Screenshot grounding data |
[Start of section]
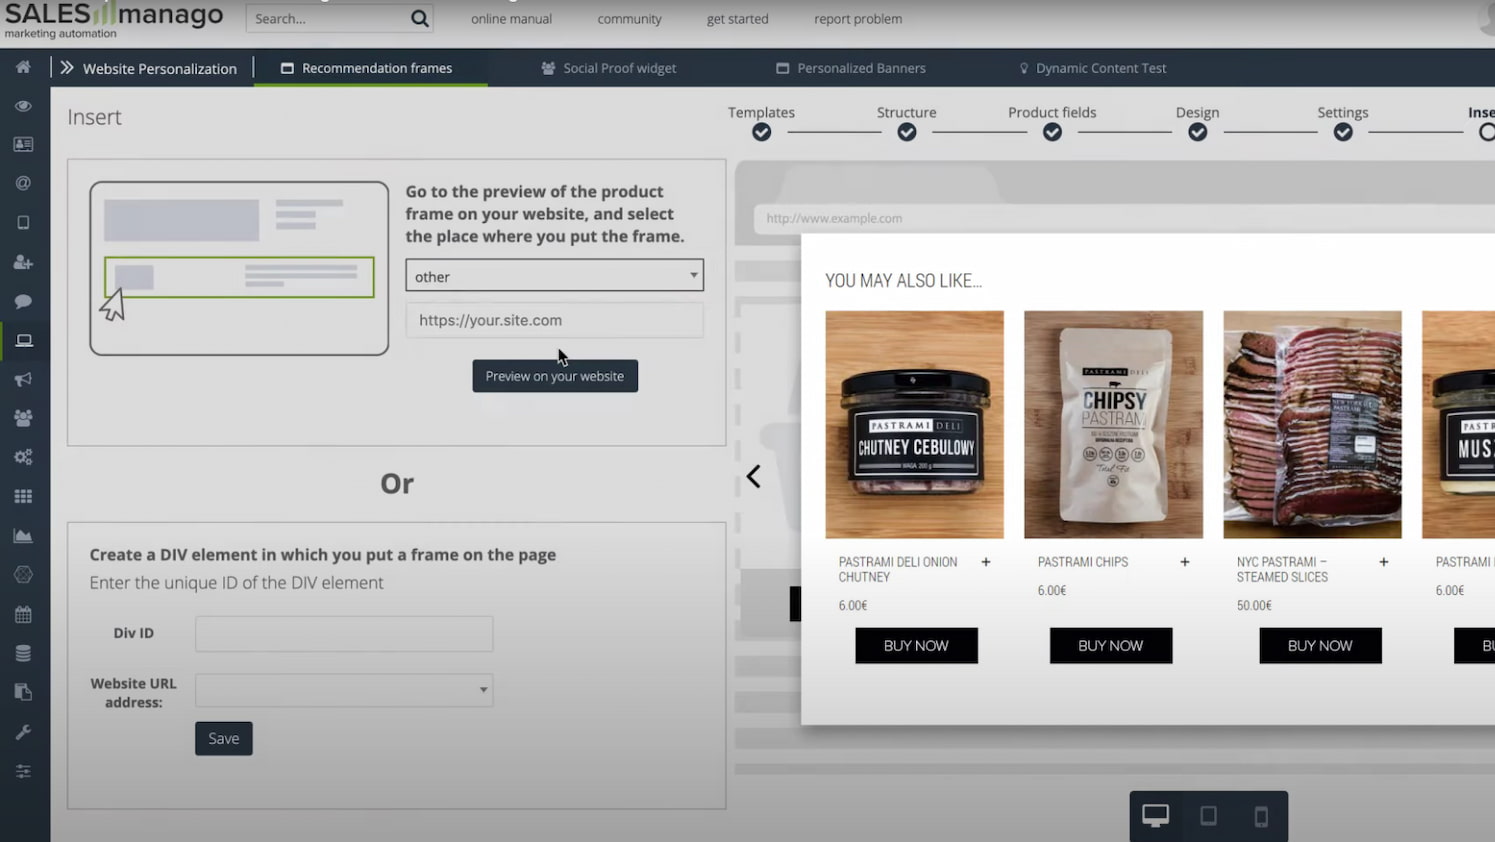Click the wrench settings icon in sidebar
This screenshot has width=1495, height=842.
24,731
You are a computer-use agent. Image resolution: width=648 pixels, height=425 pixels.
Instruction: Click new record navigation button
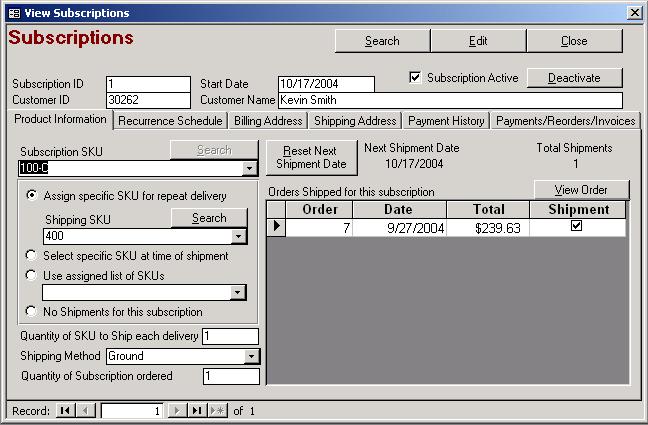[217, 411]
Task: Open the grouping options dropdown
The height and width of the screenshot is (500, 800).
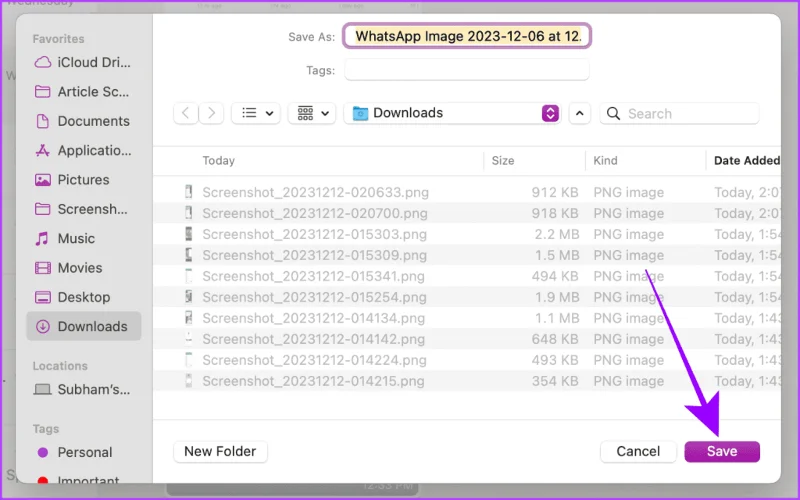Action: coord(312,113)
[End of section]
GOAL OF THE EXERCISE | Reproduce the lines of the data that run from the one containing "Task: Open the grouping options dropdown" to the final line, both included, exactly as they appear and without the pictures.

ANSWER SPACE |
Task: Open the grouping options dropdown
The height and width of the screenshot is (500, 800).
Action: coord(312,113)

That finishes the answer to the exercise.